• **AIM OF THE TASK**:
Once the line containing "Yes-£1320 (Incl VAT" is located, give it again exactly, together with each line that follows it to the end of the entries, and add nothing else.

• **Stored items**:
######

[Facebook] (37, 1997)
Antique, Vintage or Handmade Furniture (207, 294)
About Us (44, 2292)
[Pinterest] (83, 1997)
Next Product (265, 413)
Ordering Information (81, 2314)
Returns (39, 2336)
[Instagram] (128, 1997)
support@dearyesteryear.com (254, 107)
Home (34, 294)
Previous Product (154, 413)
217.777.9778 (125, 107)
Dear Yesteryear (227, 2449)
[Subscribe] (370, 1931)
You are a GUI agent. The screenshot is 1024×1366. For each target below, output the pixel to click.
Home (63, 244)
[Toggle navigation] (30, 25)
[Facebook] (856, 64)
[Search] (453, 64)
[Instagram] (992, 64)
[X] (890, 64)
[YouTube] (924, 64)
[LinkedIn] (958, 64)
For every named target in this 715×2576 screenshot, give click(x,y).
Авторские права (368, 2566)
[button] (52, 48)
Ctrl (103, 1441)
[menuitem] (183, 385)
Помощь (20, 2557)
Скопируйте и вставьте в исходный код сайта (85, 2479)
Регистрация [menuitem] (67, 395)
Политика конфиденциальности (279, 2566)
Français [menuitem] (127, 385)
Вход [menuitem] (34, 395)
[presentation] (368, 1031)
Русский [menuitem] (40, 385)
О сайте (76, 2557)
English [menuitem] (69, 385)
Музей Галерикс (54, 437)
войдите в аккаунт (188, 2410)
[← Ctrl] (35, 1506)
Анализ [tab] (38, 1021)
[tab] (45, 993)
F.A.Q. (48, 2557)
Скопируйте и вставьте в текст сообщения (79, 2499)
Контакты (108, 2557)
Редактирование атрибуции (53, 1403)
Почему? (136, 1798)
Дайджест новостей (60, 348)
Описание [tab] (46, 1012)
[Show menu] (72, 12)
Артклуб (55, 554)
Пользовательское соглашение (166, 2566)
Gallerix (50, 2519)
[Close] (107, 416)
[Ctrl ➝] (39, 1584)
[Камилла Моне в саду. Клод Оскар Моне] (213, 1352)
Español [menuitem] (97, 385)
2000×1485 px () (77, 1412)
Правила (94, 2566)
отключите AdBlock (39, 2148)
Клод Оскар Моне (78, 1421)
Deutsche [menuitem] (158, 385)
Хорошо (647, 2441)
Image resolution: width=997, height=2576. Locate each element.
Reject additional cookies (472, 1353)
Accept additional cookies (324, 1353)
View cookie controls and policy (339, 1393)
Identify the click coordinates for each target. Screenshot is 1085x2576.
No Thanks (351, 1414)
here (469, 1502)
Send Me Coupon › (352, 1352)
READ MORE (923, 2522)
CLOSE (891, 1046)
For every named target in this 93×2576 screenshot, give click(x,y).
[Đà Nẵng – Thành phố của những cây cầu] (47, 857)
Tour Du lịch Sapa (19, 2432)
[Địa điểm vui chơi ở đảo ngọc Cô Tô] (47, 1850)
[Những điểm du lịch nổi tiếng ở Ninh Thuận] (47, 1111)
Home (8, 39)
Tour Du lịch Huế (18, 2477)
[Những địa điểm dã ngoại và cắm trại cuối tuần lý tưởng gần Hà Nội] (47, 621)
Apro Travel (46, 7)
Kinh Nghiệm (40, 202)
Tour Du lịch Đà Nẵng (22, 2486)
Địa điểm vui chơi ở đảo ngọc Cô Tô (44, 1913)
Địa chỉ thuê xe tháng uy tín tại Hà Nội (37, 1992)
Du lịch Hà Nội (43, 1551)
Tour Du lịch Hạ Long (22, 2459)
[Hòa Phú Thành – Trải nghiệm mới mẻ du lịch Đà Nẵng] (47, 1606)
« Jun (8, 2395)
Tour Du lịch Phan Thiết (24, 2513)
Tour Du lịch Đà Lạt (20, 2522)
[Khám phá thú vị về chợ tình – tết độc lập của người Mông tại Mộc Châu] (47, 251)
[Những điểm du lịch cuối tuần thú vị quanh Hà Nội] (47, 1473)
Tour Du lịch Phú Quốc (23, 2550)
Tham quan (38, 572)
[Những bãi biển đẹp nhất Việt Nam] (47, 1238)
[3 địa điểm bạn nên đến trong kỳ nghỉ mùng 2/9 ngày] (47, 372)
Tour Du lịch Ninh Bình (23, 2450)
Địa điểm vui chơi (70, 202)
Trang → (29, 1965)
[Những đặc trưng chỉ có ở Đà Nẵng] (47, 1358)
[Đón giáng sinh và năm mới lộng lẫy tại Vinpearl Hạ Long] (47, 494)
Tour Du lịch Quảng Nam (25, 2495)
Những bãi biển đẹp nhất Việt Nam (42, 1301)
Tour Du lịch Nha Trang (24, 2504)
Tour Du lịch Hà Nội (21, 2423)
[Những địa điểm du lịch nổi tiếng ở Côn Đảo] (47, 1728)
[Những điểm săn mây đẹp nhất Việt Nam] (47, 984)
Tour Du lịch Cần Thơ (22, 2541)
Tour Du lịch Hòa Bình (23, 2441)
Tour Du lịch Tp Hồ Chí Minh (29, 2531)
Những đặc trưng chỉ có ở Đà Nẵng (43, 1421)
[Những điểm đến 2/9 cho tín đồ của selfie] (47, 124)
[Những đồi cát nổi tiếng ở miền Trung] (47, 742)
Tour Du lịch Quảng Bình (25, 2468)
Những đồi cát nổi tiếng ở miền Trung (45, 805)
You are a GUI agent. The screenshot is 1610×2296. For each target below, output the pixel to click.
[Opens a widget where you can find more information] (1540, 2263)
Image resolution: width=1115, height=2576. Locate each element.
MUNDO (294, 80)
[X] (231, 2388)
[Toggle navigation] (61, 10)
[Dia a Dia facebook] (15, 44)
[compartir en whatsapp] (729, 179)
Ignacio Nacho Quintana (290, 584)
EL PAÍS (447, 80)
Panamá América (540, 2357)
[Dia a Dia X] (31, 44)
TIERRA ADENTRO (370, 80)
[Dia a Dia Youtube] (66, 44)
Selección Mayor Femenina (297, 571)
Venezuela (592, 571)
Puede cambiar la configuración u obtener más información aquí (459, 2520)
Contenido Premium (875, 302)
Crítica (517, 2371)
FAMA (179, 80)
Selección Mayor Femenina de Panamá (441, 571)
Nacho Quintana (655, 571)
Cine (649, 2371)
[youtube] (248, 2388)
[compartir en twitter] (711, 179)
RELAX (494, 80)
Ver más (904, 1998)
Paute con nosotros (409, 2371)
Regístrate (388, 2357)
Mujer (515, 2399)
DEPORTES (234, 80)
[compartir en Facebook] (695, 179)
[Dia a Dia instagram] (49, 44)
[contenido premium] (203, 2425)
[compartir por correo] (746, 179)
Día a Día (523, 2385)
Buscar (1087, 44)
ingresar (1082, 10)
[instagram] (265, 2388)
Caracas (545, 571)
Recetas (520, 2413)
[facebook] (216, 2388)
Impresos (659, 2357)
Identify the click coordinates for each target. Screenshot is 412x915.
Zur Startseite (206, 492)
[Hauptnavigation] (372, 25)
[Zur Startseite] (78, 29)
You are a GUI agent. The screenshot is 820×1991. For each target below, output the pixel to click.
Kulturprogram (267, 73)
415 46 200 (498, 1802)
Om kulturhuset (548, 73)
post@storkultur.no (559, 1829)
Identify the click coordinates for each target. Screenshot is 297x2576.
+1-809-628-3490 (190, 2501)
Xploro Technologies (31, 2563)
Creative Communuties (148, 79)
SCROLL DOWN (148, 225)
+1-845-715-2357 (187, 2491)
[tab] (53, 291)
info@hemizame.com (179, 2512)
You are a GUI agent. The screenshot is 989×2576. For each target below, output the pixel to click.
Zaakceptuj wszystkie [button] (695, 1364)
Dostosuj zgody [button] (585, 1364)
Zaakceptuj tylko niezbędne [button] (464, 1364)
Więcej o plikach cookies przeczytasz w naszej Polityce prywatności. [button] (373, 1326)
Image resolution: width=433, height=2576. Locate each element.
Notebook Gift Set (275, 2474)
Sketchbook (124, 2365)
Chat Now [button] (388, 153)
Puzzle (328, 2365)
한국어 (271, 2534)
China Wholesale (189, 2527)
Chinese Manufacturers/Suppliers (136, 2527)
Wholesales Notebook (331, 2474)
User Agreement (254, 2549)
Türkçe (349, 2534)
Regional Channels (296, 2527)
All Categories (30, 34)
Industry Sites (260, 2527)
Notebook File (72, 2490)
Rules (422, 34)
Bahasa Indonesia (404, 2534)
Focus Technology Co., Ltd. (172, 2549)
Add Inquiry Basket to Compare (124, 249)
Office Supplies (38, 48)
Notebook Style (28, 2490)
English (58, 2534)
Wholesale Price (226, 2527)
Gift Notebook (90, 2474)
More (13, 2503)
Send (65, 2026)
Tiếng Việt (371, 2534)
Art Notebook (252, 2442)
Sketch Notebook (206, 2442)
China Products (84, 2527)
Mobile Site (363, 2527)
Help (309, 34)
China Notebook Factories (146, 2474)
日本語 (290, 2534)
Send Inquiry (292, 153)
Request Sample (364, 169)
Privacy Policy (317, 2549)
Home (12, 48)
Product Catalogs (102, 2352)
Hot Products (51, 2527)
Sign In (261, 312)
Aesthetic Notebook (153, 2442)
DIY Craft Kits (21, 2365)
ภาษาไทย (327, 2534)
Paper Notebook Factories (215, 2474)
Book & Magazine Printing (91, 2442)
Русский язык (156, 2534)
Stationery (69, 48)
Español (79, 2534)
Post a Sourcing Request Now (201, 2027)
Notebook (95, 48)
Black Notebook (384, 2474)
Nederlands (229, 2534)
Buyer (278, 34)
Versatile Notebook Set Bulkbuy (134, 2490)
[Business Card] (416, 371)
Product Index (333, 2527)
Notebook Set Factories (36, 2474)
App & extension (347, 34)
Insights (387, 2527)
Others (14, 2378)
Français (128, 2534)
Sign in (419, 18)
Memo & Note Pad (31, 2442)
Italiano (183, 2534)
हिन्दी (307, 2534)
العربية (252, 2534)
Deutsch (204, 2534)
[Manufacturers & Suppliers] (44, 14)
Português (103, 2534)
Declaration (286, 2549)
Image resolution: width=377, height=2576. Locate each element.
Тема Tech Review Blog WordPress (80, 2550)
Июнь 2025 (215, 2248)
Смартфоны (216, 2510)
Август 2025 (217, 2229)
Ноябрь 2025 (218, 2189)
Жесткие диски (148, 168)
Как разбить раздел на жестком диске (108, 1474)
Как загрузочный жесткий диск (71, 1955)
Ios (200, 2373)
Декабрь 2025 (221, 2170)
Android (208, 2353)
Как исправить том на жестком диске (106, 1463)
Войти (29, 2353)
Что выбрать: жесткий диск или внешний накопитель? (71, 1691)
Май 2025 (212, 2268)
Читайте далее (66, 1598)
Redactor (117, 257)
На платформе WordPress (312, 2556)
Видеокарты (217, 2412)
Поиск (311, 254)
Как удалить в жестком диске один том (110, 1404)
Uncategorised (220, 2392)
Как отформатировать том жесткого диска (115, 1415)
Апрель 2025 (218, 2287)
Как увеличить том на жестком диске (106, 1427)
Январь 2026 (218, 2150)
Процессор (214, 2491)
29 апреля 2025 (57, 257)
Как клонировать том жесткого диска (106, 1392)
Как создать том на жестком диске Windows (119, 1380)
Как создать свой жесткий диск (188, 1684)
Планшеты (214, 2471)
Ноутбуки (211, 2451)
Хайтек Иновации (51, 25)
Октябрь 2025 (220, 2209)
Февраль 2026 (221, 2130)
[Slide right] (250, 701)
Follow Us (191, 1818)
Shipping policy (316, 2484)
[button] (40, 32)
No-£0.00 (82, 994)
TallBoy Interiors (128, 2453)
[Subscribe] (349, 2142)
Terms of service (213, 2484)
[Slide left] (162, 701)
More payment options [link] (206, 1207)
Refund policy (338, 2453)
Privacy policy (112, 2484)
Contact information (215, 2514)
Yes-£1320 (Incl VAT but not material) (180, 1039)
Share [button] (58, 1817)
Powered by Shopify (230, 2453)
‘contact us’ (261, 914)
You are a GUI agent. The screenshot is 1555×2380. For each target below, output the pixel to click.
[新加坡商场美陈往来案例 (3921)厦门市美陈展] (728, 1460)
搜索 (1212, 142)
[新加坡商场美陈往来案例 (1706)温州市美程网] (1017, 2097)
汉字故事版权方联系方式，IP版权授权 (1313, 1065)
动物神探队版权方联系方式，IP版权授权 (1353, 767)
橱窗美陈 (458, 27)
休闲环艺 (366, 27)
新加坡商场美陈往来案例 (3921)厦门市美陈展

######

• **RESPONSE AREA**:
Yes-£1320 (Incl VAT but not material) (180, 1039)
Share [button] (58, 1817)
Powered by Shopify (230, 2453)
‘contact us’ (261, 914)
You are a GUI agent. The screenshot is 1555×2380. For each target below, output the pixel to click.
[新加坡商场美陈往来案例 (3921)厦门市美陈展] (728, 1460)
搜索 (1212, 142)
[新加坡商场美陈往来案例 (1706)温州市美程网] (1017, 2097)
汉字故事版权方联系方式，IP版权授权 (1313, 1065)
动物神探队版权方联系方式，IP版权授权 (1353, 767)
橱窗美陈 (458, 27)
休闲环艺 (366, 27)
新加坡商场美陈往来案例 (3921)厦门市美陈展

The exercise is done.